Barón Rojo () is a Spanish heavy metal band from Madrid that achieved international success in the 1980s. The band is led by siblings Carlos and Armando de Castro, previously from the band Coz, and is considered one of the most important representatives of Spanish hard rock. Barón Rojo in Spanish means "red baron", the name of the band being an homage to Manfred von Richthofen; the 1981 eponymous song "Barón Rojo" is about him. In 2017, they were ranked number 18 on Rolling Stone's "50 Greatest Spanish Rock Bands".

History

Early years, first album: 1980–81
Barón Rojo released their debut album, Larga Vida al Rock and Roll, in 1981, and the first single from the record was "Con Botas Sucias". The record achieved moderate success, earning them coverage from the media after winning Gold certification. To promote the album, Barón Rojo toured around Spain. This album heavily influenced the Spanish rock band Héroes del Silencio.

Two albums, global success: 1982–83
Barón Rojo moved to London for the recording of their second album, Volumen Brutal (1982), at Kingsway Studios, owned by Deep Purple frontman Ian Gillan. This album was released in two versions: one with the lyrics in Spanish and another sung in English. Bruce Dickinson from Iron Maiden is credited for helping them with the translation.

Volumen Brutal led the band to international success, especially in the UK, where they were featured on the cover of music magazine Kerrang! The album sold two million copies worldwide. It is considered one of the very best metal albums ever released in Spain, and one of the band's best releases.

On 27 August 1982, Barón Rojo played at the Reading music festival, along with renowned bands such as Iron Maiden, Twisted Sister, and Marillion.

In 1983, Metalmorfosis, their third studio album, also recorded in London, was released and contained, among many other tracks, the well-known ballad "Siempre estás allí". Together with Volumen Brutal, it is considered one of their best albums.

Fourth album, live releases, international tours: 1984–86
Following this, Barón Rojo released their fourth studio album, En un lugar de la marcha, in 1985, as well as two live albums, titled Barón al Rojo Vivo (1984) and Siempre Estás Allí (1986). Their international tours continued through Europe and Latin America; in 1984–1985, they had Metallica, at the time a relatively young band, open for them at a number of shows. As of 2018, the American band still played live cover versions of Barón Rojo songs.

**EXERCISES**.
(a) Copy the passage of the Barón Rojo article that begins at the words "Fourth album, live" and stops after "Barón Rojo songs.".
(b) Write what comes next in the Barón Rojo article, picking up after its final sentence.

**RECORDED DATA**.
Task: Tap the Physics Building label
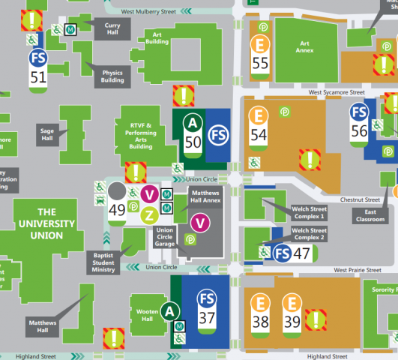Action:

**EXPECTED OUTPUTS**.
(a)
Fourth album, live releases, international tours: 1984–86
Following this, Barón Rojo released their fourth studio album, En un lugar de la marcha, in 1985, as well as two live albums, titled Barón al Rojo Vivo (1984) and Siempre Estás Allí (1986). Their international tours continued through Europe and Latin America; in 1984–1985, they had Metallica, at the time a relatively young band, open for them at a number of shows. As of 2018, the American band still played live cover versions of Barón Rojo songs.

(b)
Changing style, band tensions, fluctuating lineup: 1987–89
From then on, the band began experimenting with new musical elements, including orchestral compositions, as can be heard on their 1987 album, Tierra de Nadie, which includes their well-known song "Tierra de nadie". This album, the band's fifth, rounded out what are considered to be Barón Rojo's best releases. Meanwhile, the mood between band members, described by them as "pure hatred", kept on getting worse.

By the end of 1989, after they released their albums No va más and Obstinato, bassist/singer/composer José Luis Campuzano ("Sherpa") and drummer Hermes Calabria exited the band, leaving the De Castro brothers with an ever-changing lineup, with a turnover ranging from one to several years.

Further releases, legal disputes: 1992–2008
The album Desafío, released in 1992 and recorded in Madrid, was produced by guitarist Carlos de Castro, with Niko del Hierro on bass and José Antonio del Nogal playing drums.

After two compilation albums, the studio album Arma Secreta (1997), and legal disputes with their label (Zafiro) about royalties, BMG released a double compilation album called Cueste lo que cueste, which included 31 hits by the band plus four new songs.

2001 saw the release of the album 20+, an allusion to more than twenty years of existence, and in 2003, a covers album, Perversiones, was released, featuring  renditions of songs by artists including Deep Purple, Black Sabbath, Jimi Hendrix, Janis Joplin, and AC/DC.

Drummer Vale Rodríguez left the band in 2005 and was replaced by a returning José Martos.

In 2006, the band released Ultimasmentes, an album sung entirely by Carlos de Castro, except for the instrumental opening and finale.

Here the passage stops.